As celas dos 414 detentos da cadeia do Jardim Guanabara passaram por uma varredura na tarde de ontem. Após denúncias de uma fuga em massa e de rebeliões, a Polícia Civil realizou uma operação pente-fino, que contou com homens fortemente armados do GOE (Grupo de Operações Especiais). Como já era de se esperar, drogas, celulares e materiais usados em tentativas de fuga foram encontrados.
Cerca de 40 policiais ocuparam a cadeia por volta das 14 horas de ontem e “reviraram” as 28 celas. Os 414 presos das duas alas da cadeia foram colocados no pátio, apenas de cuecas, enquanto os policiais faziam a revista. Foram apreendidos 14 telefones celulares, carregadores, drogas, armas brancas, R$ 800 em poder de um detento e uma “Teresa” - corda de pano conhecida por ser usada para escalar o muro durante a fuga.
Para camuflar porções de maconha, os detentos usaram até um pão. “Eles tentam de todas as formas esconder entorpecentes durante a blitz na cadeia. Para nós, não é surpresa. Foram encontradas diversas porções de maconha dentro de um pão. Já localizamos até dentro de frutas, como laranjas e maças”, disse o delegado Wanir José da Silveira, que comandou a ação do GOE.

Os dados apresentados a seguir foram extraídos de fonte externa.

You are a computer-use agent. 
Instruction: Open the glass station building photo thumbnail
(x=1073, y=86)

Catorze celulares foram encontrados e a polícia investiga o uso destes aparelhos em ações criminosas executadas por bandidos que estão do lado de fora da cadeia. “É possível que detentos ordenem roubos e ações de tráfico de dentro das celas. Nós vamos passar os aparelhos por perícias e investigá-los”, disse Silveira.

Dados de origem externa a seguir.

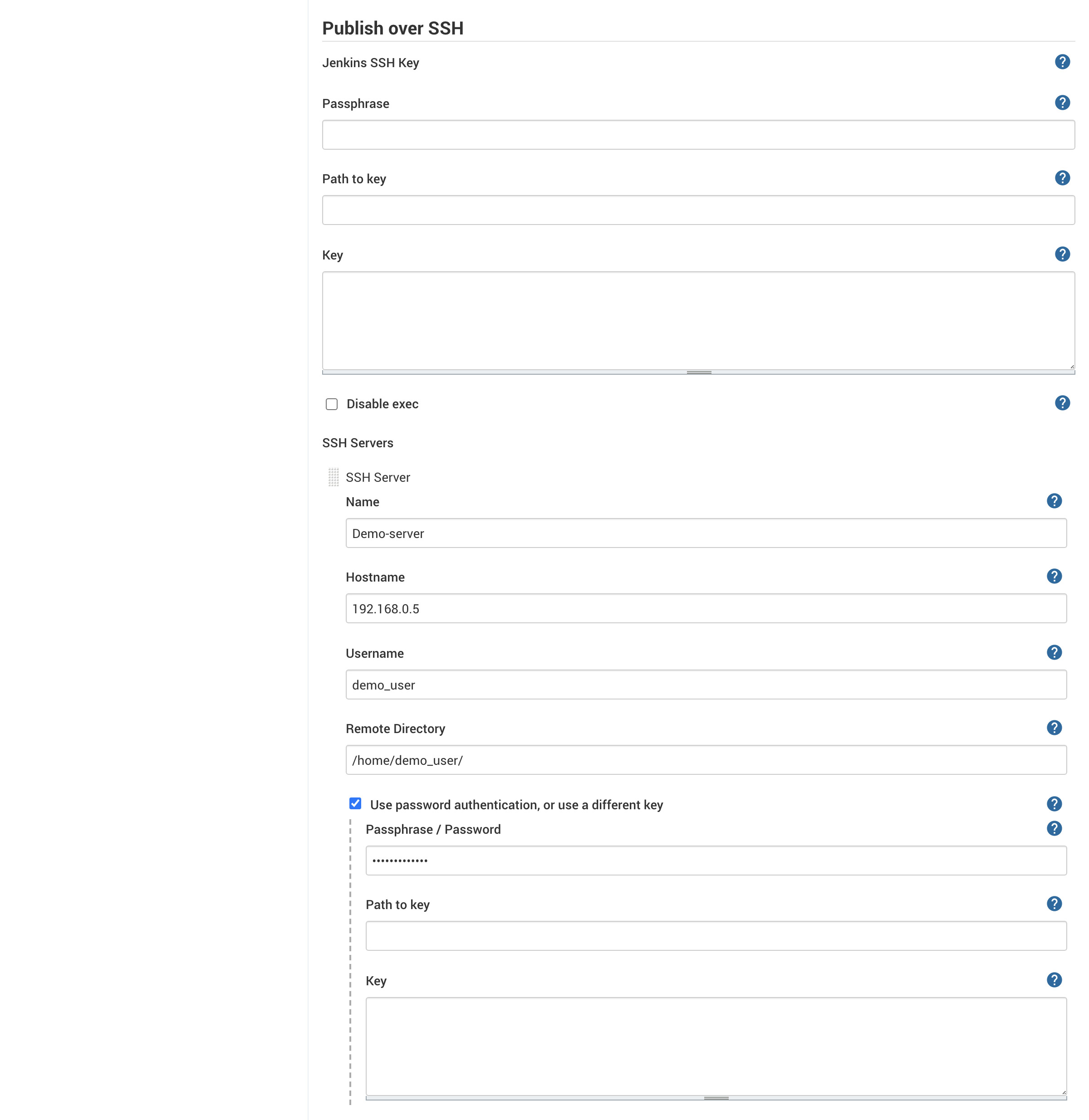Uncheck Use password authentication checkbox
1089x1120 pixels.
point(355,804)
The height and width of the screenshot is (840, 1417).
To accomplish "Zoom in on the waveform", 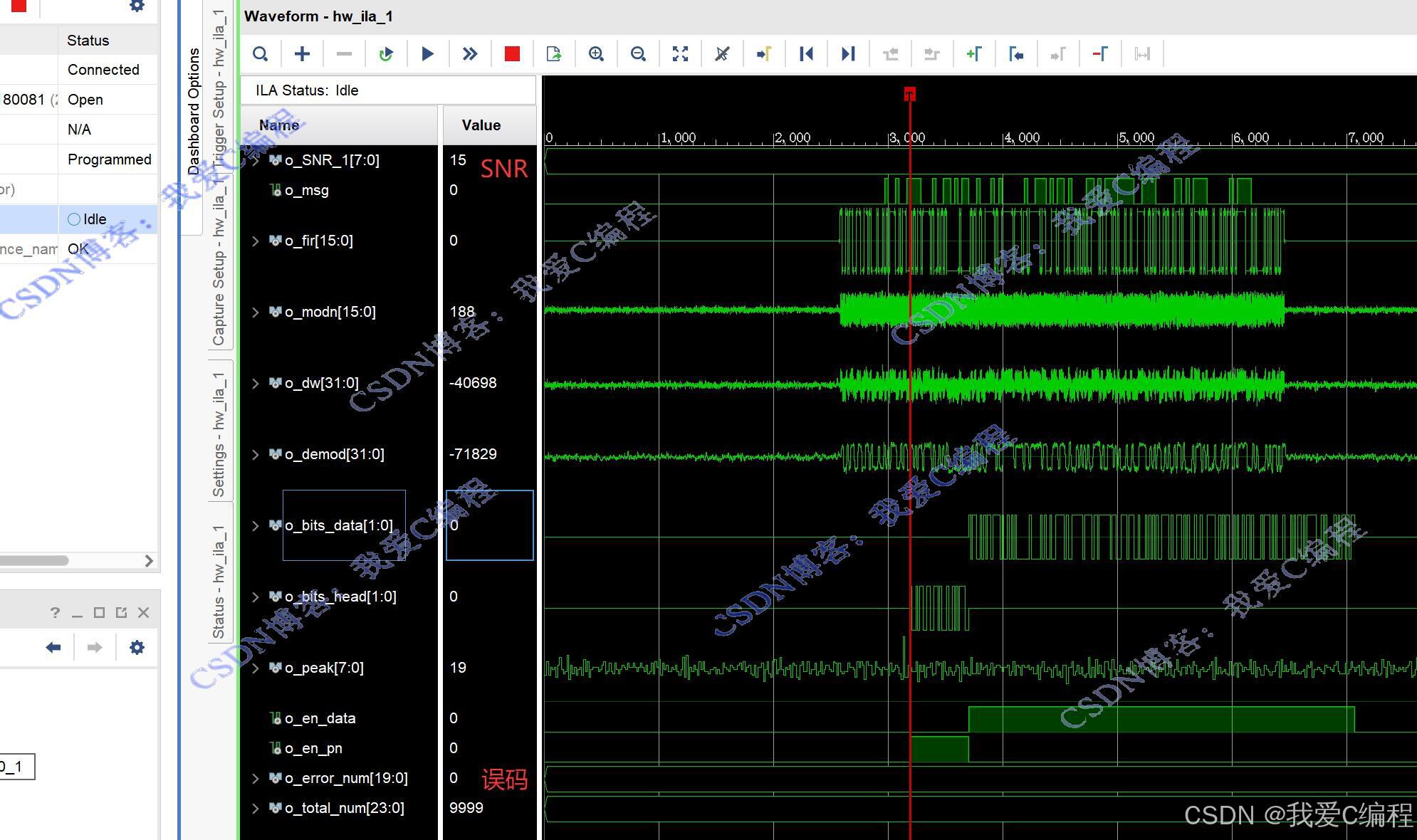I will pos(596,54).
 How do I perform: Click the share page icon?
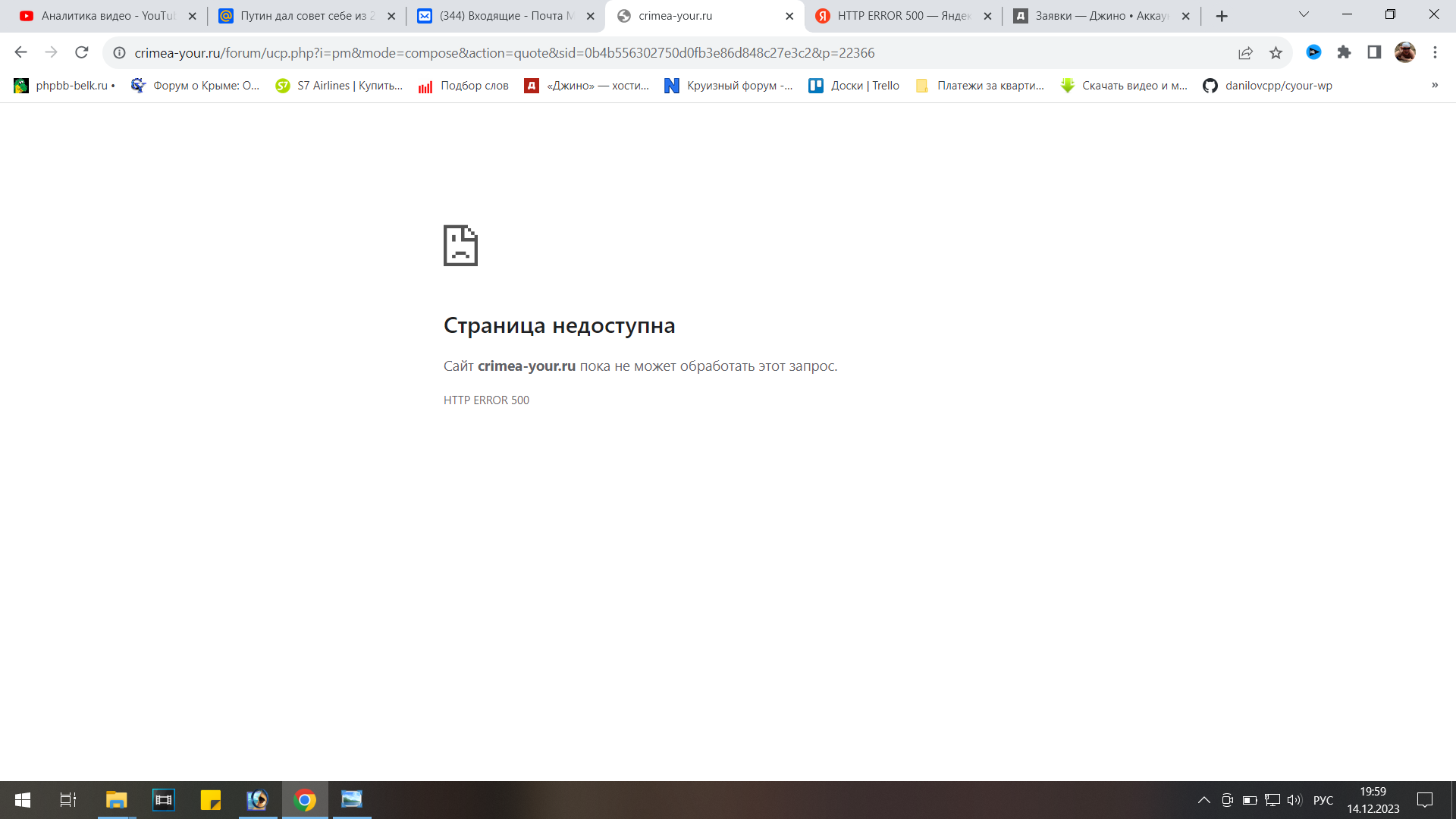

Aos poucos, os presos foram retirados das celas e levados para o pátio. Somente depois da revista minuciosa em busca de produtos ilícitos é que os detentos retornaram. Com um dos presos, a polícia apreendeu para averiguação R$ 800 em notas de R$ 50 e R$ 20.

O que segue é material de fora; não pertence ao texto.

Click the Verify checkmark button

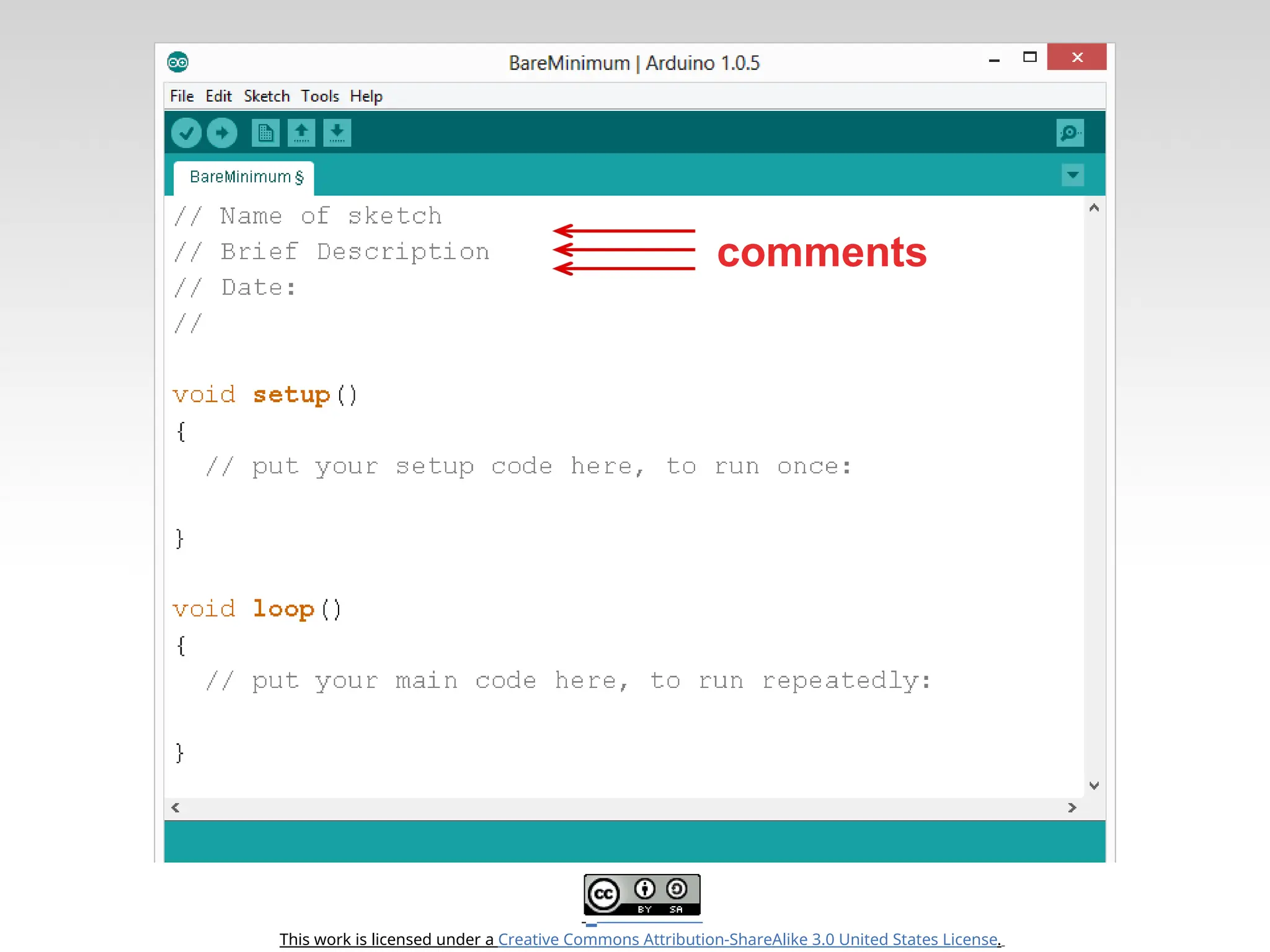click(186, 133)
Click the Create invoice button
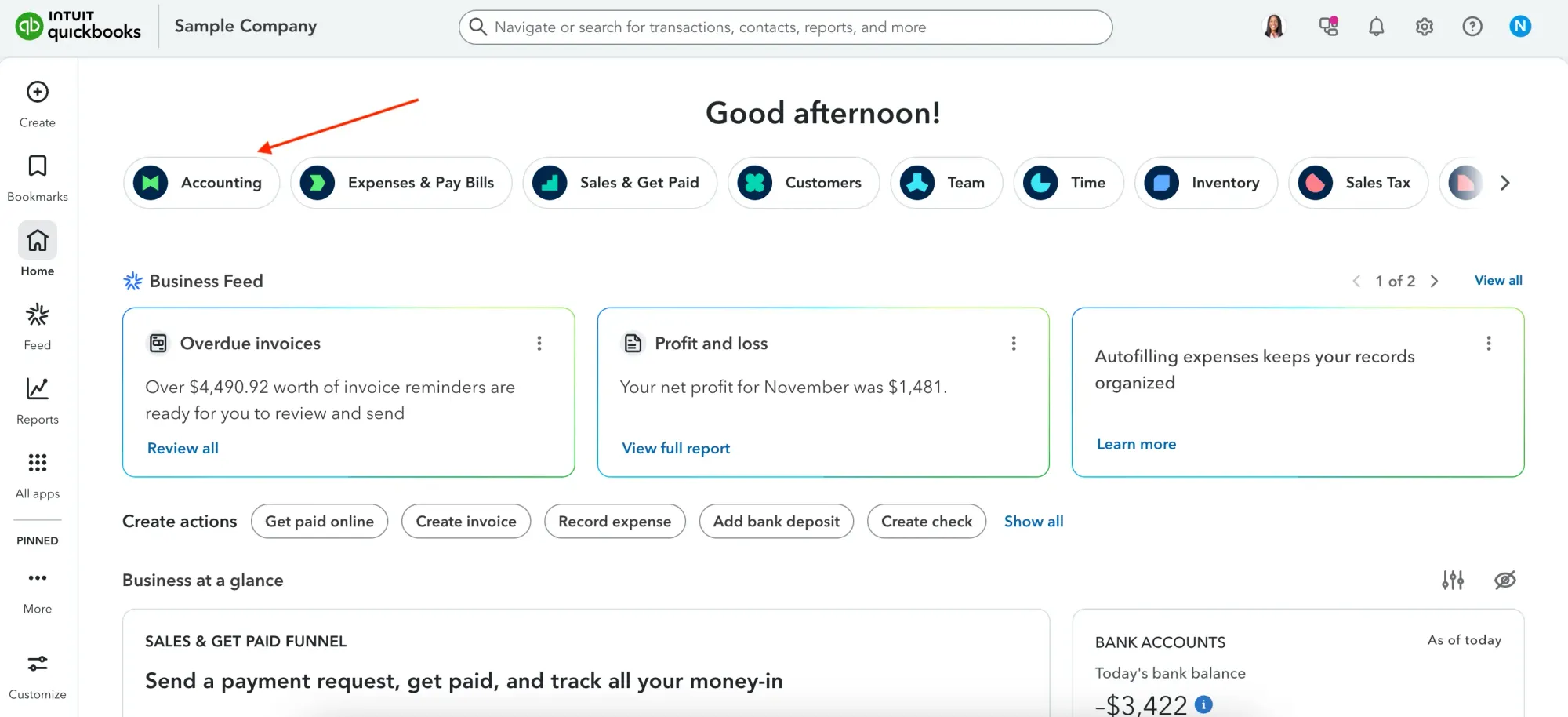Screen dimensions: 1568x717 (466, 521)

Durante a revista, nenhum revólver foi encontrado, mas a polícia apreendeu “chuchos” (faca artesanal feita pelos presos) que poderiam ser usados em uma rebelião. Para o delegado Wanir José da Silveira, o resultado da operação ficou dentro expectativas. “Sempre que houver necessidade, entraremos na cadeia para colocar as coisas em ordem. Não aceitamos conversa com os presos e fazemos o nosso trabalho da maneira que deve ser feito”, disse Silveira.
SUPERLOTAÇÃO
Com capacidade para pouco mais de 230 presos, a cadeia de pública de Franca comporta hoje 414 detentos. A direção do presídio informou que, por semana, cerca de 30 presos condenados são transferidos.